Reputation: 57
so I'm quite new to prolog and I have to add up all the elements of a list.
listSum([],0).
listSum([Head|Tail], Sum) :- listSum(Tail,TailSum), Sum is Head + TailSum.
The goal is to make this tail-recursive and I was wondering if that was a better way to do it than this
listSum([],0).
listSum(List, Sum) :- listSum(List,Sum,0).
listSum([H|T], Sum, S) :- S1 is S+H, listSum(T, Sum, S1).
listSum([], Sum, S) :- Sum is S.
Or is that perfectly fine to do? Just looking to see if there's any obvious way to improve the above code that I'm missing out on.
Thanks.
Upvotes: 1
Views: 840
Reputation:
This looks perfectly fine to me. You can save yourself some writing by not doing the unnecessary stuff. First, you get 0 from two separate places; it would be enough to get it from one.
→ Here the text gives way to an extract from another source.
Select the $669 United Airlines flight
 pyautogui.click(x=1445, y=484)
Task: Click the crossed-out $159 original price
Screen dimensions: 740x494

Also, "output" arguments are supposed to come after all other arguments.
list_sum(L, S) :-
list_sum(L, 0, S).
Then, you don't need the is/2
in the base case:
list_sum([], S, S).
list_sum([X|Xs], S0, S) :-
S1 is S0 + X,
list_sum(Xs, S1, S).
Of course, you could decide to actually save one step in the tail-recursive definition:
list_sum([], 0).
list_sum([X|Xs], S) :-
list_sum(Xs, X, S).
list_sum([], S0, S) :- S is S0.
list_sum([X|Xs], S0, S) :-
S1 is S0 + X,
list_sum(Xs, S1, S).
You should recognize that the second version is a fold:
list_sum([], 0).
list_sum([X|Xs], S) :-
foldl(add, Xs, X, S).
add(X, Y, S) :- S is X+Y.
Or, even directly:
list_sum(List, Sum) :- foldl(add, List, 0, Sum).